Continue the news story about the Florida Senate bill on constitutional amendments, picking up after its last sentence.

Source document =>
++++++

Florida Senate OKs new hurdles for constitutional amendments

TALLAHASSEE, Fla. (AP) — It would become much harder for citizens to change the Florida constitution through petition drives under a bill passed by the Florida Senate on Monday.

The bill would raise the threshold for the number of signatures required before the Supreme Court reviews an initiative for placement on the ballot. Right now, that review is triggered once a petition has signatures from at least 10% of voters in at least one-eighth of the state’s congressional districts. The new threshold would require signatures from 33% of voters in at least half the state’s districts. Florida has 27 congressional districts.

The bill passed 23-17. It still needs House approval.

This is the second year in a row the Republican-dominated Legislature has sought to make changing the constitution through a citizens initiative more difficult. Last year, Republican Gov. Ron DeSantis signed a bill that requires paid petition gatherers to register with the secretary of state, outlaws paying gatherers based on the number of signatures they collect and creates fines if petitions aren’t turned in within 30 days.

Democrats criticized the new bill as another effort by Republicans to silence Floridians. Democratic Sen. Jose Javier Rodriguez called the bill “the ballot for billionaires,” saying it would make it too difficult for grassroots efforts to change the constitution.

“You wonder what the danger is,” said Democratic Sen. Jose Javier Rodriguez. “What are we accomplishing here? We’re just making the citizens initiative process more costly and complicated, forcing operations from grassroots to professional.”

++++++

Study material =>
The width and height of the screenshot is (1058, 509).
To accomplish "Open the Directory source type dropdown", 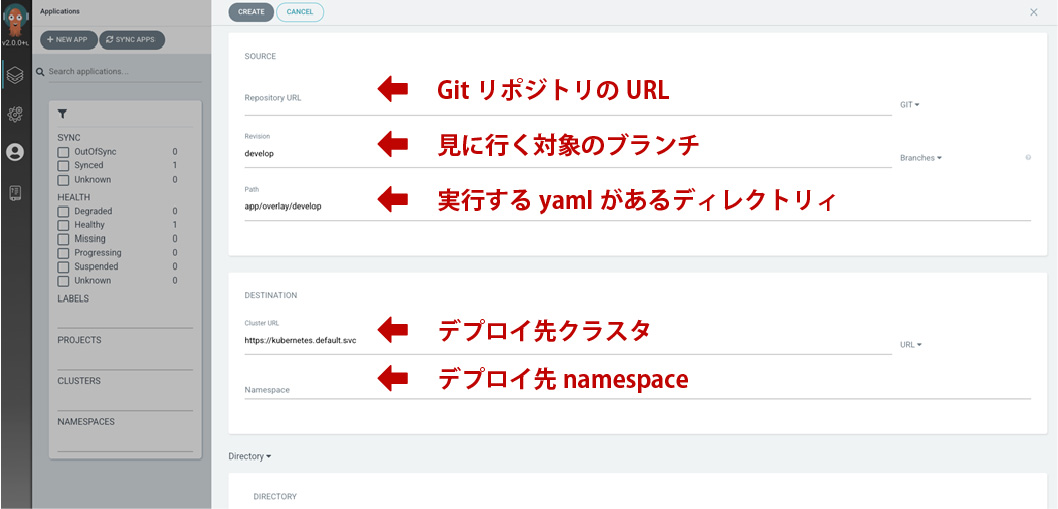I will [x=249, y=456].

++++++

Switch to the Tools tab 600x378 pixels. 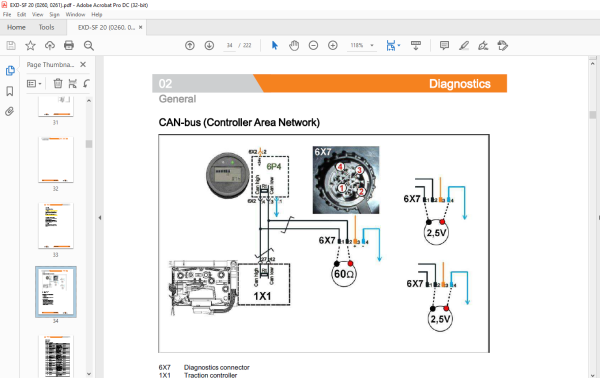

++++++

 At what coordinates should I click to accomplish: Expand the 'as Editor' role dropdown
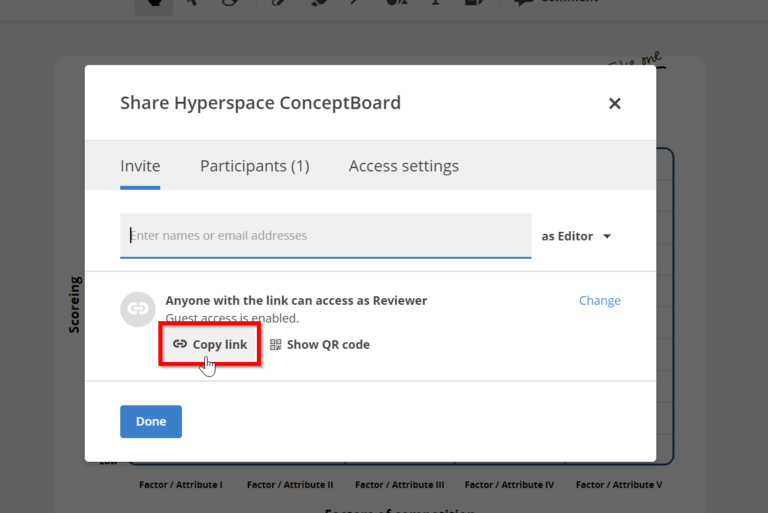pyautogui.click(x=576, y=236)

++++++

Reply =>
Republicans have grumbled for years about having constitutional amendments passed through citizens’ petitions forced on them. In 2018, it was an amendment that restored voting rights for most felons once they’ve completed their sentences. In 2016 it was an amendment that legalized medical marijuana. Other voter approved initiates have set class size limits, raised the state’s minimum wage based on inflation and set aside money for conservation land purchases.

It’s already difficult to use a petition drive to change the constitution. Petitioners have to gather more than 766,000 signatures to place a proposed amendment on the ballot, and 60 percent voter approval is required.

But Republicans said it should be even harder.

“We’ve created a cottage industry. If you want something different and you didn’t get it from the Legislature, just go around them and go put it in the constitution,” said Republican Sen. Dennis Baxley.